Ей в тот момент было известно, что адвоката нет в живых, и опровергнуть ее слова некому. Возможно, она никогда не была секретаршей или стенографисткой.
— Взгляни-ка, Лапуэнт. Что это тебе напоминает?
Инспектор на мгновение задумался.
— Шикарную ципочку.
— Таким образом, мы выяснили, где нотариус находил себе подружек.
Мегрэ бережно уложил фотографию в свой бумажник. Теперь настала очередь левых ящиков письменного стола. В верхнем были только неиспользованные чековые книжки. Одна из них, правда, была закончена, а на корешках чеков вместо имени получателя всюду значилось: «На предъявителя».

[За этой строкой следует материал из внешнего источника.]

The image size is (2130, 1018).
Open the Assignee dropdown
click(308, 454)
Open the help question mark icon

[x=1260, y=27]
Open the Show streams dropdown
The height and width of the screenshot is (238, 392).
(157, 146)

Была и всякая ерунда наручные часы, запонки с маленьким желтым камнем в центре каждой из них, резинки, марки.
— Вас это забавляет?
Это была она. Клер вытащила ее из постели. Натали только что приняла хорошую порцию коньяка; спиртным от нее несло на расстоянии трех шагов.
— Добрый день, Трика.
У нее хватило самообладания не выдать себя.
— Не понимаю.
— Это не имеет никакого значения. Вот, прочтите. Он протянул ей постановление на обыск, которое она отпихнула.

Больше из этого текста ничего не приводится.